WHAT YOU HAVE TO DO: Reproduce each of the following lines word for word.

+++++

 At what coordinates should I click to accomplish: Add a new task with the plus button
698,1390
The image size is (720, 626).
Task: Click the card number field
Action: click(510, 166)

+++++

SOLUTION TO THE PROBLEM:
 At what coordinates should I click to accomplish: Add a new task with the plus button
698,1390
The image size is (720, 626).
Task: Click the card number field
Action: click(510, 166)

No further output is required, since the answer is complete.